This particular sampler was full of “summer” beers that included Boston Lager, Belgian Session, Little White Rye, Summer Ale, Porch Rocker, and Blueberry Hill Lager.  I won’t get into the merits of Boston Lager at length here because I have covered it in the past and this beer is so well known.  If you have any inclination toward craft beer, you have probably had a Sam Adams Boston Lager by now.

I am going to talk about the beers in the order that I enjoyed them starting with Belgian Session:

Belgian Session

I am fool for session beers.  These beers are low in alcohol and bitterness, but make up for that in the spicy, citrus, or floral notes from the malts, hops, and spices used in brewing.  It’s like the heavier notes in most beers get tamped down and the little flavor notes get amped up.

Belgian Session comes through with those flavors very well.  Session beers, a style that is hard to define but generally denotes lower alcohol and clean finish, are the perfect accompaniments for summer.  The temperatures go up and when you find some shade this type of beer is desirable.

Little White Rye was the surprise of the bunch:

Little White Rye

Similar in its base profile to some of the other beers in the sampler, the two distinct differences are the inclusion of rye malt—a personal favorite of mine for just about any beer—and white sage.

▶ **INFORMATION PROVIDED**:
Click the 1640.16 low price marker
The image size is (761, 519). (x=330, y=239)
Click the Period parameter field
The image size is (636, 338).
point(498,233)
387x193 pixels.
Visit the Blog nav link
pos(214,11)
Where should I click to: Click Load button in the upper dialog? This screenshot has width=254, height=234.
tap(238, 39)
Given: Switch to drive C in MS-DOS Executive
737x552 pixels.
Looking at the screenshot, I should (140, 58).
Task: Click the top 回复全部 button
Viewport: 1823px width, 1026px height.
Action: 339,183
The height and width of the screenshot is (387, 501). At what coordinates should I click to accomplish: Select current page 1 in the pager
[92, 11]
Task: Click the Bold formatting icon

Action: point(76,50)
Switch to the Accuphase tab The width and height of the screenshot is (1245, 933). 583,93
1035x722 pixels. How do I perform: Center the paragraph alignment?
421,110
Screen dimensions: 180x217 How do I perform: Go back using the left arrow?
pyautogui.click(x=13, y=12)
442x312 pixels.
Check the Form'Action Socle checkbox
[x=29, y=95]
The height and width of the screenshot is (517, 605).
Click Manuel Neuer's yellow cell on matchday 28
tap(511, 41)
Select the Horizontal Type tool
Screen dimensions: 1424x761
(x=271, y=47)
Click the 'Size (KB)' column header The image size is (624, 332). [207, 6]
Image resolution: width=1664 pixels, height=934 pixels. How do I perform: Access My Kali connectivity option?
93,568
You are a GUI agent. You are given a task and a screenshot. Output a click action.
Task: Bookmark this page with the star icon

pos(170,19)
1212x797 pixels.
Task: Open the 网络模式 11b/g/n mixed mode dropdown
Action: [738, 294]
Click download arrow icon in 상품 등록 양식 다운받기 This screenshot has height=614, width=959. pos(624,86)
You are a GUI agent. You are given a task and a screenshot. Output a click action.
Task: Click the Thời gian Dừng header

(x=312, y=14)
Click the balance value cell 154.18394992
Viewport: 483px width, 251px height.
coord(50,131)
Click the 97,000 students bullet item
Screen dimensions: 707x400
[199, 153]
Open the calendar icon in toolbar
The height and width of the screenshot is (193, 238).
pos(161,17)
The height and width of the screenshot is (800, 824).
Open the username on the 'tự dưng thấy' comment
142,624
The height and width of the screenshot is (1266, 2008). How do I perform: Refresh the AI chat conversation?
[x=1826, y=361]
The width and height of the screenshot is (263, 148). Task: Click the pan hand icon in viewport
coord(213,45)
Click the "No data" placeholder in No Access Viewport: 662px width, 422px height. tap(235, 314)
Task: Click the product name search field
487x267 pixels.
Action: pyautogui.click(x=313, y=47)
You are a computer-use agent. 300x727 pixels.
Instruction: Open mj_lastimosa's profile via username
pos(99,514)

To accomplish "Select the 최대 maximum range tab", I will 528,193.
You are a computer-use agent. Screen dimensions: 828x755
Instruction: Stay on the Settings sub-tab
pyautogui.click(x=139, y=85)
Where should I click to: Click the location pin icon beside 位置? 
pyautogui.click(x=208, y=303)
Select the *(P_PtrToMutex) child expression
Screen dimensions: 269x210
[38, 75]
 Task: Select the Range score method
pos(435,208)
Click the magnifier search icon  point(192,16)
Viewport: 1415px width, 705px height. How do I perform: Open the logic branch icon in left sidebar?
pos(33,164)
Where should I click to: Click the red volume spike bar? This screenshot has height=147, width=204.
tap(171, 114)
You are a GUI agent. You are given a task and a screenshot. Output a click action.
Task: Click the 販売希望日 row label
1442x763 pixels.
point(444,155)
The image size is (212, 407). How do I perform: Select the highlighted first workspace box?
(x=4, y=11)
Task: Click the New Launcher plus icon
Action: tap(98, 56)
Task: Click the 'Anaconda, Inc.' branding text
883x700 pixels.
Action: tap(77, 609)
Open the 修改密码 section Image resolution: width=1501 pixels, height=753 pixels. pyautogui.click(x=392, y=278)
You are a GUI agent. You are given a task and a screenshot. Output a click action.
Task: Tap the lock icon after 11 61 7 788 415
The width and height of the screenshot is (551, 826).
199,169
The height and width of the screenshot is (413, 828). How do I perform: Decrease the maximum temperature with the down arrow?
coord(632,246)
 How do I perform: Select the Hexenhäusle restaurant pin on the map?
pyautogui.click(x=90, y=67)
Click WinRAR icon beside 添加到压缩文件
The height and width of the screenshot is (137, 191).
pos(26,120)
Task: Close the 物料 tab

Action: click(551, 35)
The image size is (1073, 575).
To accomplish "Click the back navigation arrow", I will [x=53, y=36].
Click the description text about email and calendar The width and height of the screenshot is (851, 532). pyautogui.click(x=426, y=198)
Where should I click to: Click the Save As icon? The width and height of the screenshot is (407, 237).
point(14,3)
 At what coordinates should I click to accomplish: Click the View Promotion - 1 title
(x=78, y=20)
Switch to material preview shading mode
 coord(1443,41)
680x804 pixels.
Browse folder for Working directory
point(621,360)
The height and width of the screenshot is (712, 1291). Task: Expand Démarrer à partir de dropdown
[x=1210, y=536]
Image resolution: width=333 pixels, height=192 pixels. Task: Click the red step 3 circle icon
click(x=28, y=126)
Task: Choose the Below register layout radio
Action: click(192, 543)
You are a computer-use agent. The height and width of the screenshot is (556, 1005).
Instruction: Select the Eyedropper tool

▶ **GOAL**:
Summarize the beer sampler text in two sentences.

▶ **WRITTEN SOLUTION**:
The summer sampler held Boston Lager, Belgian Session, Little White Rye, Summer Ale, Porch Rocker, and Blueberry Hill Lager, and Boston Lager gets little attention because it is well known and was covered before. Belgian Session is a low-alcohol, low-bitterness session beer that delivers spicy, citrus, or floral notes and suits summer well, while Little White Rye was the surprise, set apart from the others by rye malt and white sage.